Parks Canada‘s Underwater Archaeology Team has more than doubled the dive time on the wreck of the HMS Erebus thanks to an unexpected bout of good weather this summer. Divers explored the wreck from August 28th to September 10th, logging a total of 100 dives and 109 hours underwater. The excellent visibility and comparative warmth allowed them to remove the kelp from the full 30-meter (98-foot) length of the ship. With the kelp gone, the team was able to document the structure of the ship, identify the areas damaged by ice, record the debris field surrounding it and fully survey the upper deck. Divers were also able photograph all sides of the ship and thread small cameras through openings in the deck to get a look at what’s inside.

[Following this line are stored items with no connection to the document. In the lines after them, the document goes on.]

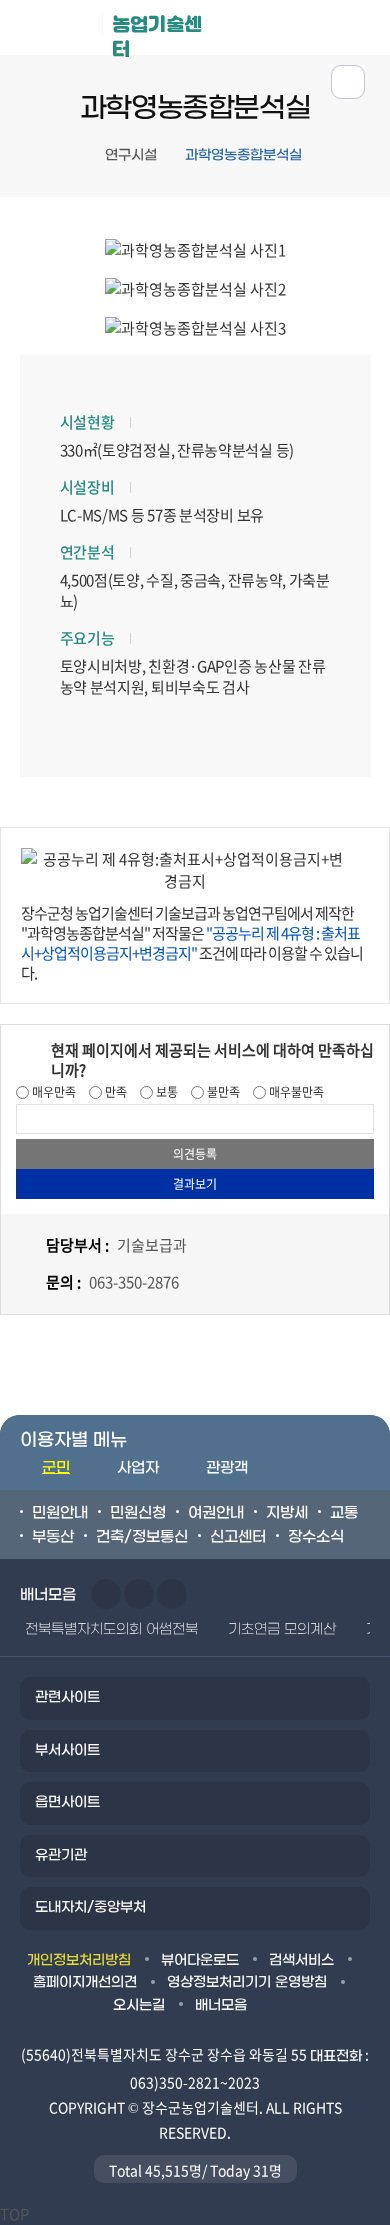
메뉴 (301, 26)
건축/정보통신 (142, 1537)
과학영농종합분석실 (243, 155)
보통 (165, 1092)
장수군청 (58, 32)
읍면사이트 (67, 1802)
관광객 (227, 1468)
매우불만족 (295, 1092)
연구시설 (131, 155)
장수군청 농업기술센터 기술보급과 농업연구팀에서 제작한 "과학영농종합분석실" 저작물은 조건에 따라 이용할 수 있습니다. (192, 943)
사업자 (138, 1468)
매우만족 (52, 1092)
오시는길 (139, 2005)
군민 (56, 1468)
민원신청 (138, 1513)
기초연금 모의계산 (282, 1629)
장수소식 (316, 1537)
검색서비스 (301, 1960)
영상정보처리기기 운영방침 (247, 1982)
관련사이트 (67, 1697)
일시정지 (172, 1594)
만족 (114, 1092)
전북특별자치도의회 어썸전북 (111, 1629)
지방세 (287, 1513)
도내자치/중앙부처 (90, 1907)
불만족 (222, 1092)
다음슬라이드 (139, 1594)
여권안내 (216, 1513)
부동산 (53, 1537)
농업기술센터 (157, 33)
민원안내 (60, 1513)
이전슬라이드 (106, 1594)
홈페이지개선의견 (85, 1982)
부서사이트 (67, 1750)
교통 (344, 1513)
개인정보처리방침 (79, 1960)
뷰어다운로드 (200, 1960)
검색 (363, 26)
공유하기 (348, 82)
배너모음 (221, 2005)
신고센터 (238, 1537)
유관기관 (61, 1855)
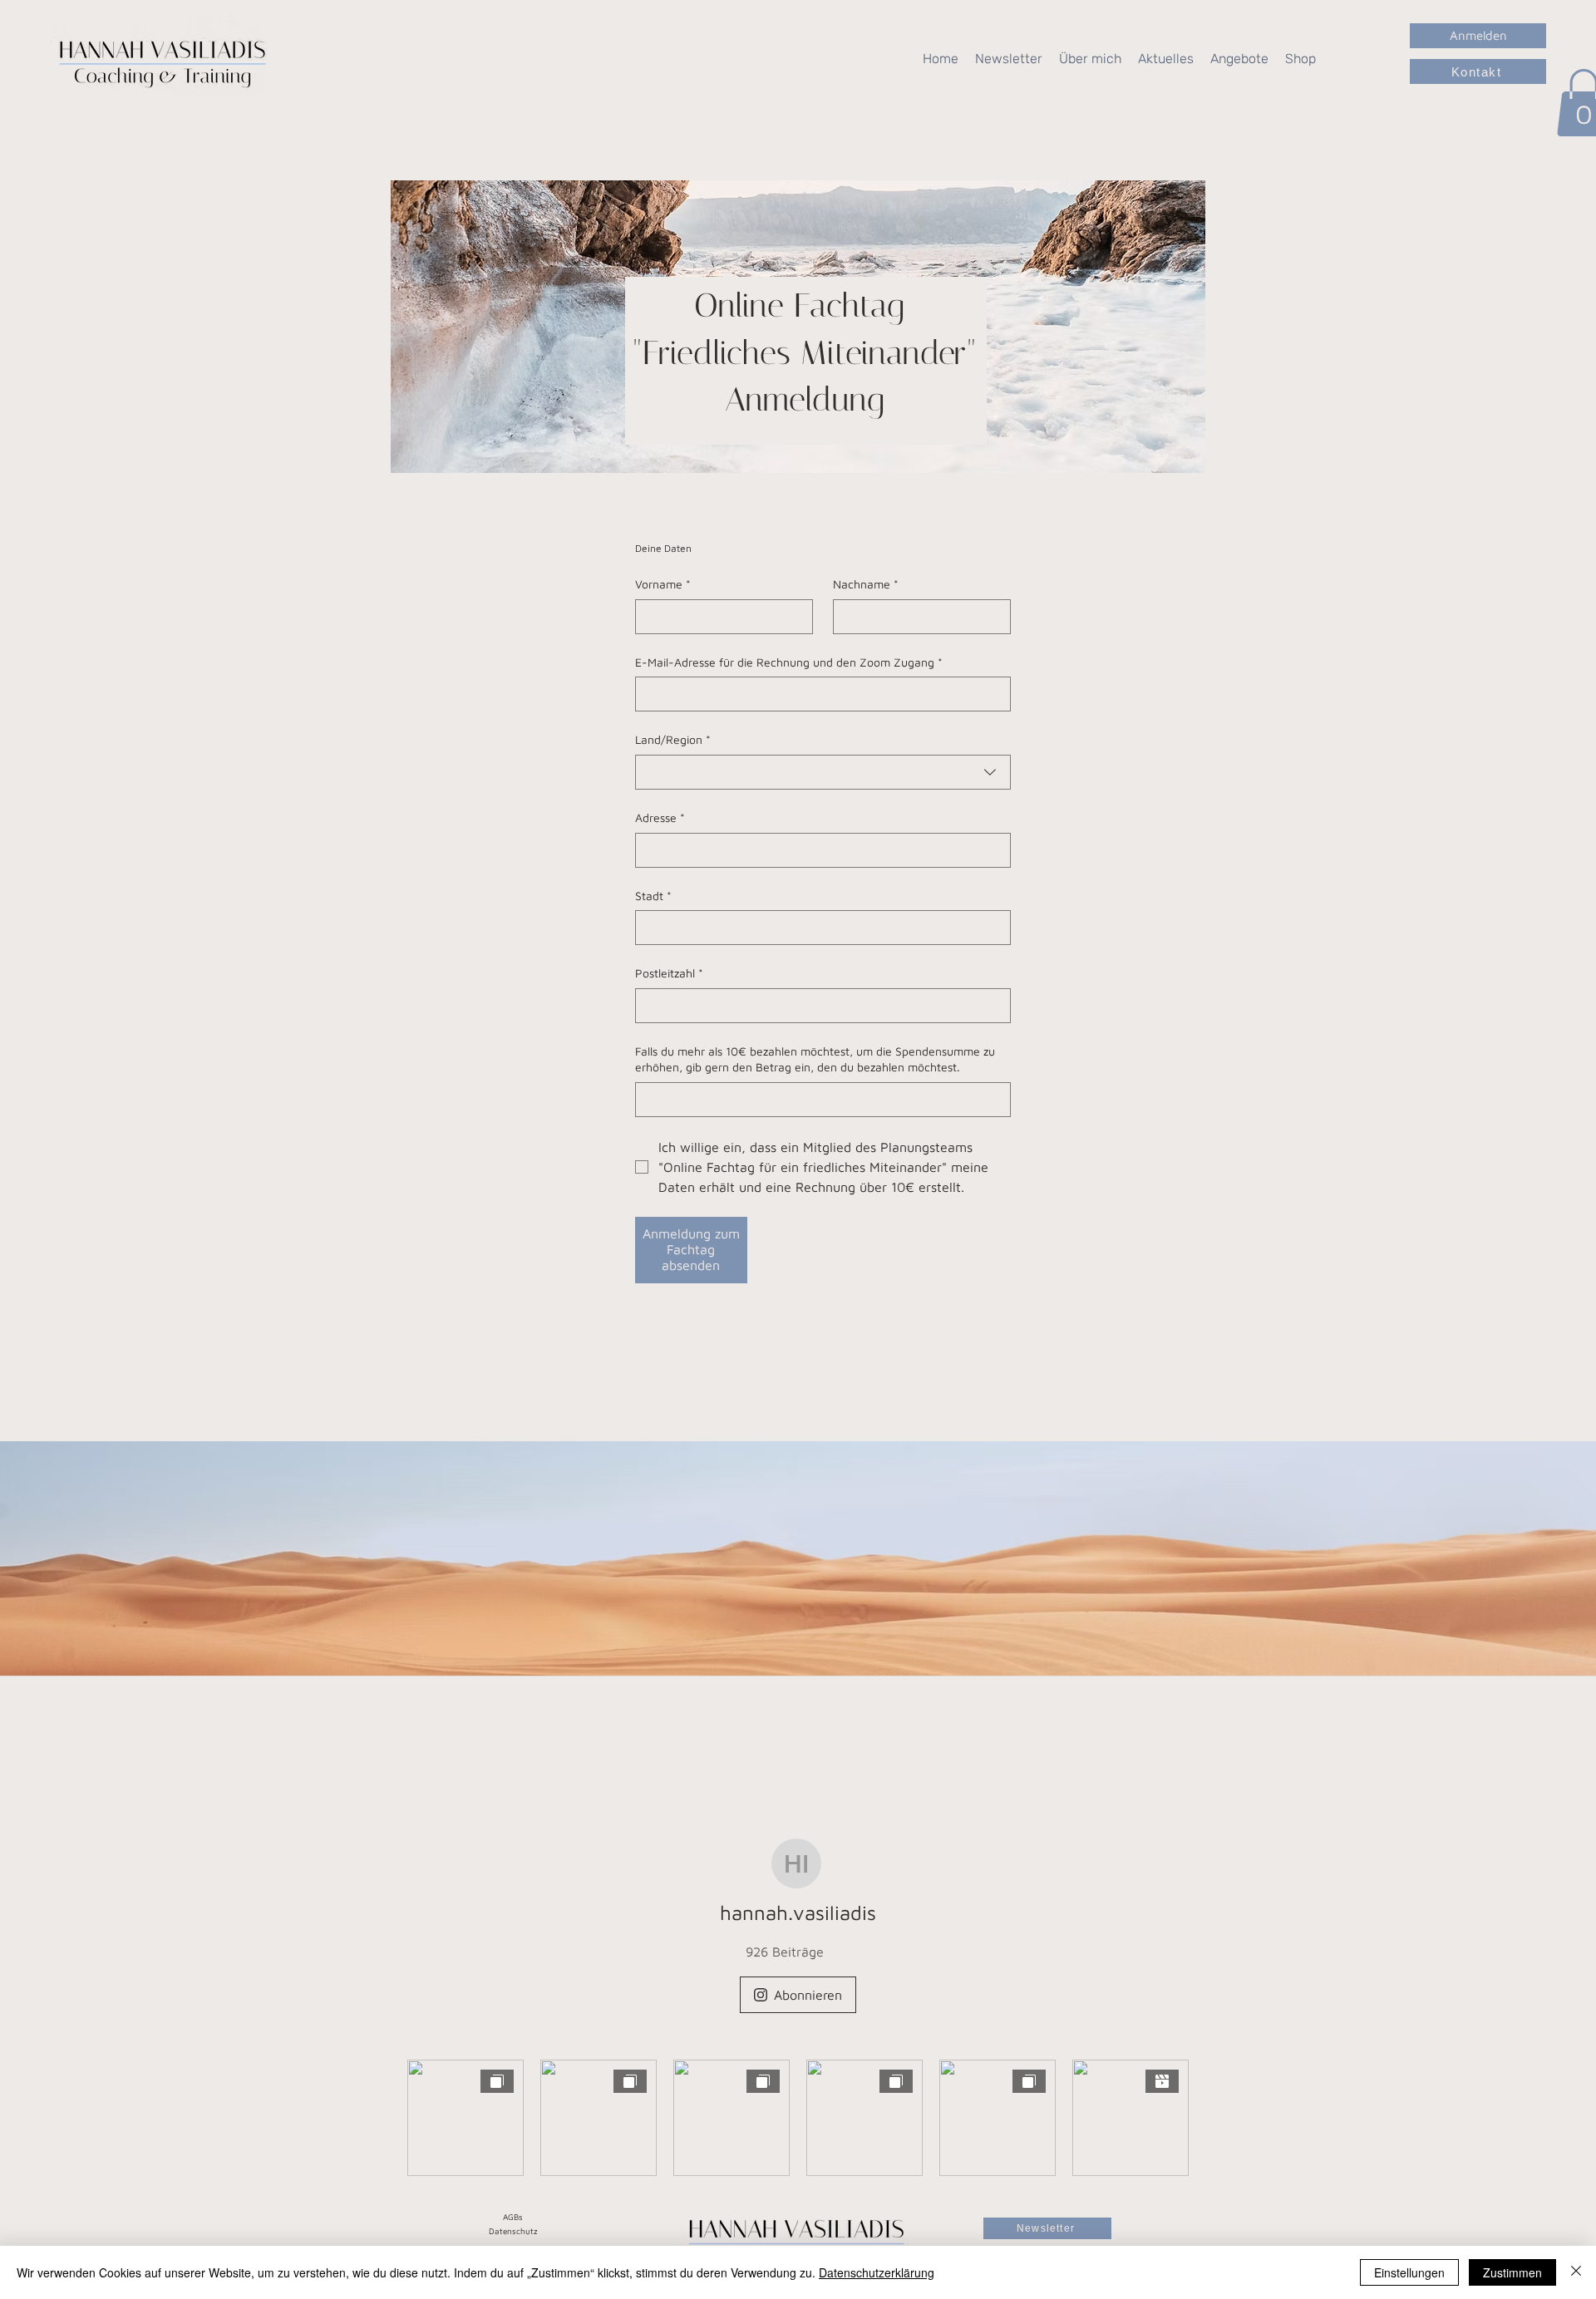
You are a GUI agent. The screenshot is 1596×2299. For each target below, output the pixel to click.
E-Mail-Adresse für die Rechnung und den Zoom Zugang (789, 662)
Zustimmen (1512, 2272)
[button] (1166, 59)
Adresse (660, 817)
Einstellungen (1409, 2272)
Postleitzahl (669, 973)
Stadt (653, 896)
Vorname (663, 584)
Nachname (866, 584)
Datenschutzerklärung (876, 2272)
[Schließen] (1576, 2272)
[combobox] (823, 772)
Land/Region (673, 739)
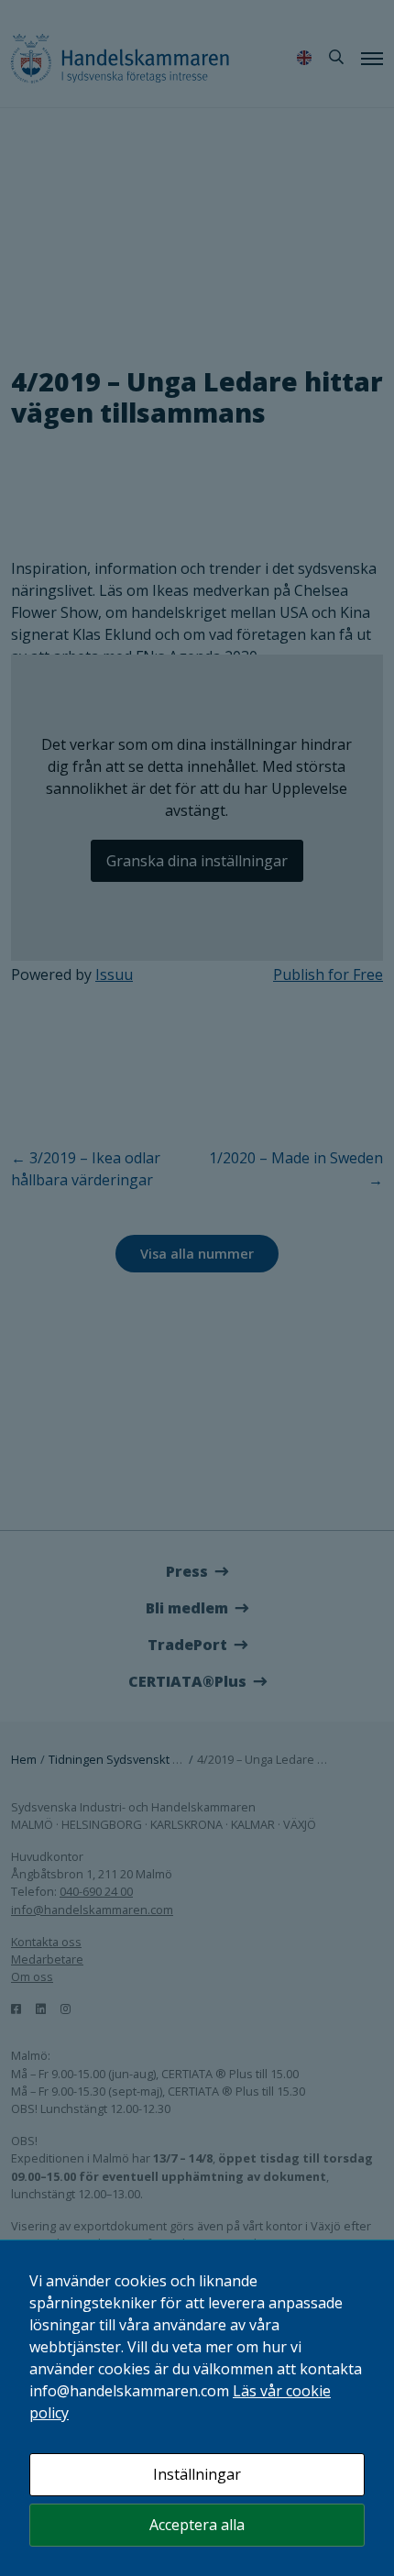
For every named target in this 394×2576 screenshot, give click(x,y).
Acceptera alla (197, 2525)
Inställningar (197, 2474)
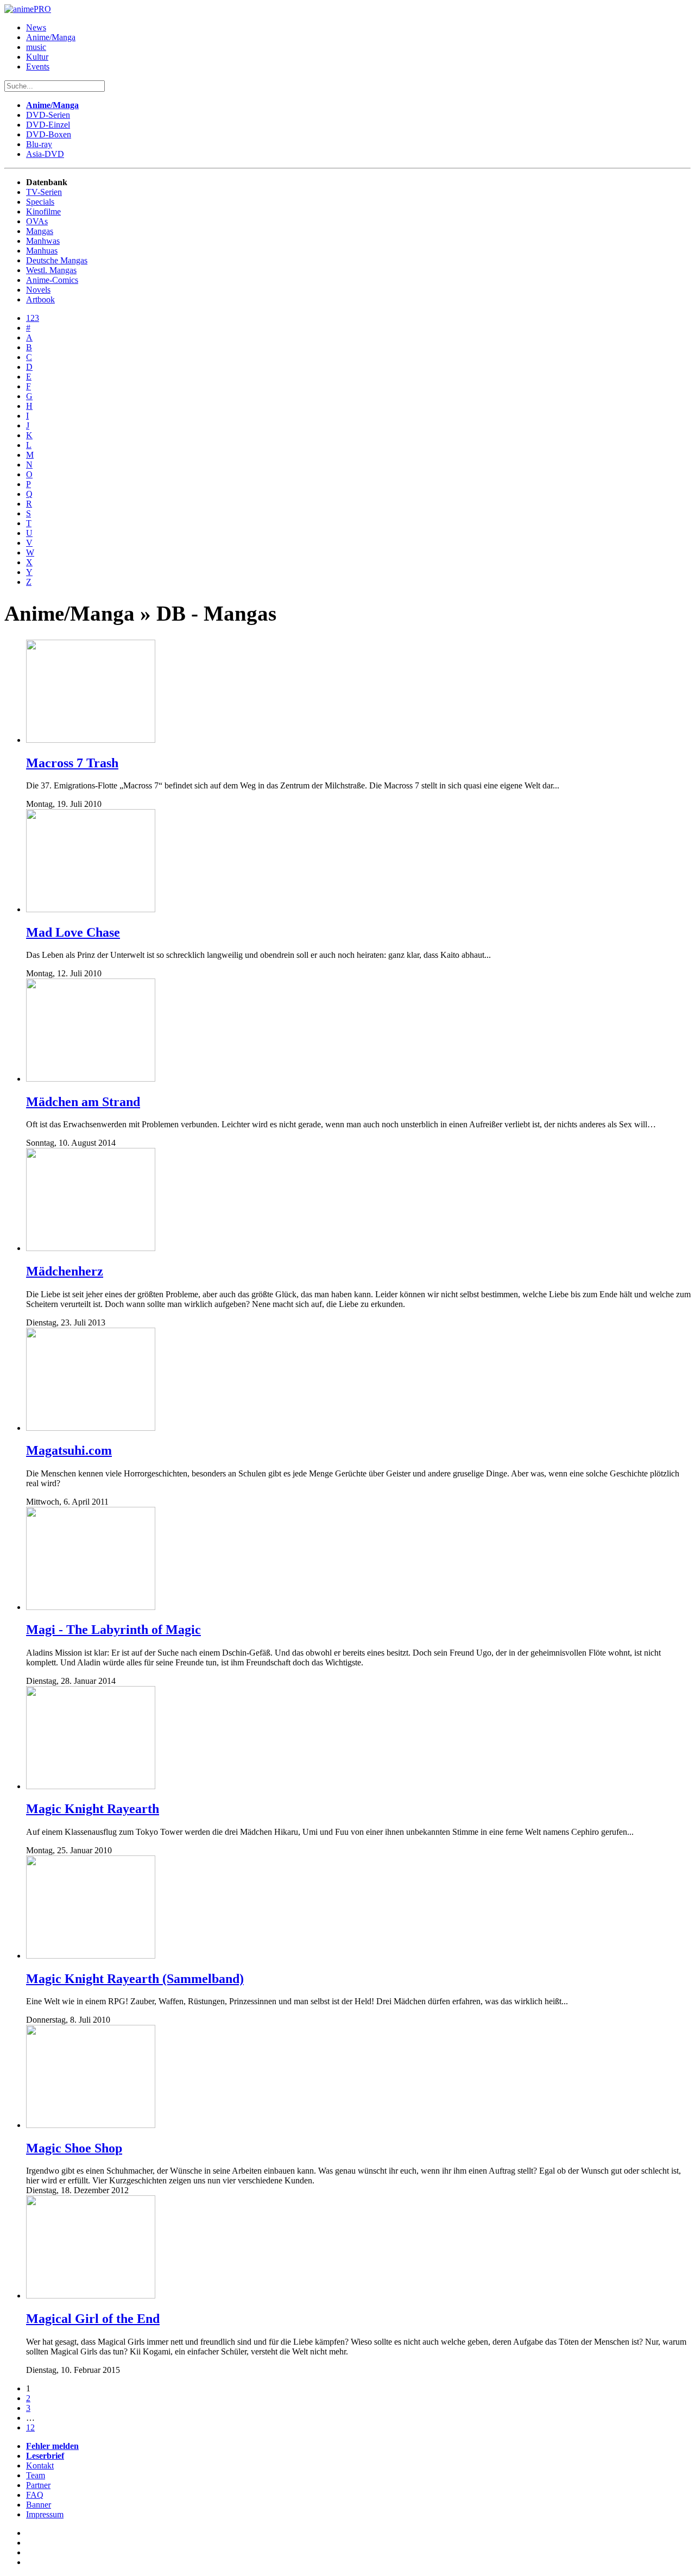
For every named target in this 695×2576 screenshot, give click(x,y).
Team (35, 2475)
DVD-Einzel (48, 124)
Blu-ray (39, 144)
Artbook (40, 299)
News (36, 27)
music (36, 47)
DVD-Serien (48, 114)
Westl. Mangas (51, 270)
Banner (38, 2504)
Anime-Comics (52, 280)
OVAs (37, 221)
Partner (38, 2485)
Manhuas (42, 250)
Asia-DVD (45, 154)
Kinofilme (43, 211)
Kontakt (40, 2465)
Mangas (39, 231)
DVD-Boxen (48, 134)
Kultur (37, 56)
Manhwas (43, 240)
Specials (40, 201)
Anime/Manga (50, 37)
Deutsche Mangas (56, 260)
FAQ (34, 2494)
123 (32, 318)
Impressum (45, 2514)
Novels (38, 289)
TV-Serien (44, 192)
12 (30, 2427)
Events (37, 66)
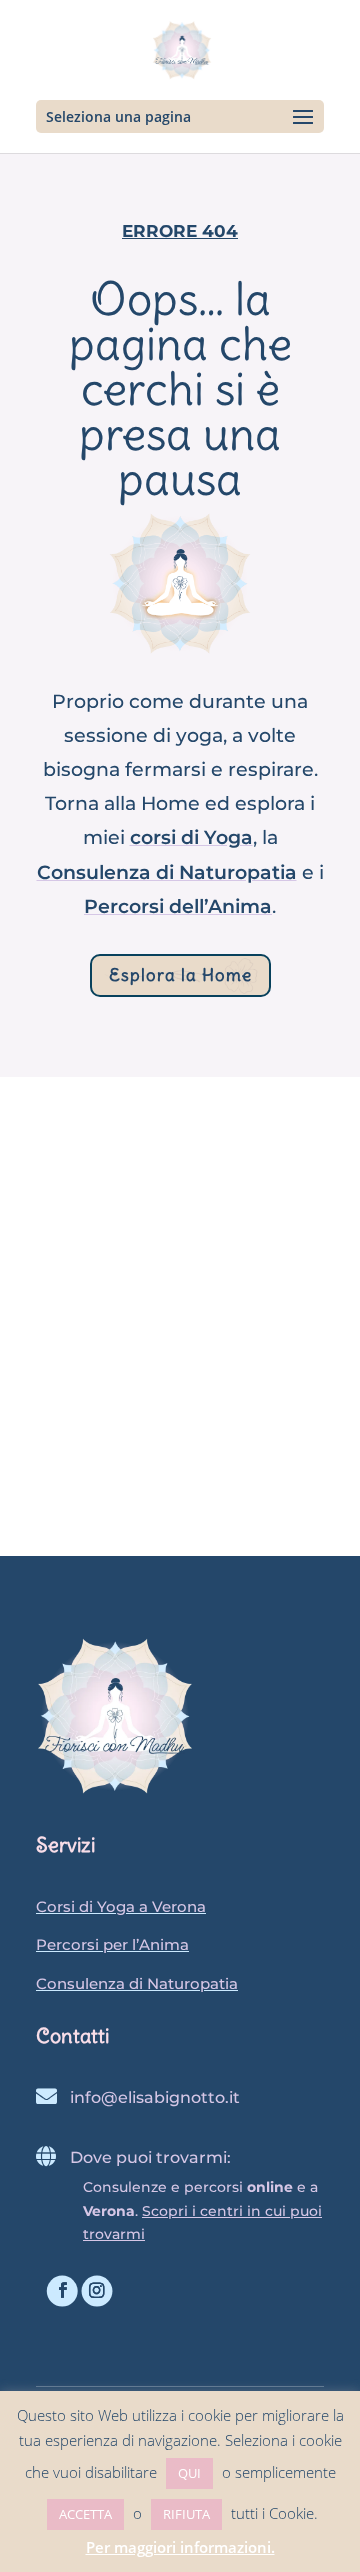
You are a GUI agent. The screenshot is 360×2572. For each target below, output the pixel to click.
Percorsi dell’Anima (178, 906)
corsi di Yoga (191, 837)
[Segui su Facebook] (62, 2291)
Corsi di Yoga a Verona (121, 1906)
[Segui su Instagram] (97, 2291)
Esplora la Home (180, 975)
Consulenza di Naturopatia (167, 872)
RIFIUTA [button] (186, 2514)
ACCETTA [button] (85, 2514)
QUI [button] (189, 2473)
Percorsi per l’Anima (112, 1944)
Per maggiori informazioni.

Using reference points and with lines stretched between them, the team took precise measurements to draw up a complete site plan of the wreck. They then noted the location of every new artifact revealed by the removal of the kelp. They selected a total of 39 objects to recover from the ship after they were carefully documented in situ. When the good weather ran out and a fierce Arctic hit Queen Maud Gulf, those precise measurements and the guide lines enabled the divers to locate the artifacts in the murky water.
Among the recovered artifacts are a piece of the ship’s wheel, a sword hilt, a leather boot, a belt plate and a Blue Willow pattern dinner plate. They are in good condition but require very careful conservation. They are being sent to the Parks Canada conservation labs in Ottawa where they will be kept wet and in cold storage while the objects are analyzed for their individual conservation needs.
Parks Canada has worked closely with local Inuit fist when searching for the wreck and in ongoing researching. Inuit tradition provided key information leading to the discovery of the Erebus, and the group of objects found on the upper deck is another confirmation of the accuracy of Inuit oral history about the wreck. The account handed down through the generations tells that the last Inuit to visit the ship before it sank assembled a number of belongings on the upper deck before leaving.
One of Parks Canada’s Inuit partners in the study of this history, Inuit oral historian Louie Kamookak, visited the site and performed a traditional blessing in honor of his ancestors and of the men who died on Sir John Franklin’s doomed expedition. Kamookak said about the visit: “It was a great honour to be there and do a ceremony in respect to my ancestors for their knowledge and wisdom that have played a valuable role in what we all have achieved.”
The success of this season’s dive has mapped out the next steps the team will take. The bow is almost entirely intact, stable enough that divers in future seasons should be able to swim right into it. Where the structure has been too damaged by ice and time, it will have to be reinforced before any divers attempt to go inside. There is no rush; this is a long-term project. Archaeologists expect the full exploration of the wreck will take at least five years. Meanwhile, the search for the Erebus‘ companion ship, the Terror, continues.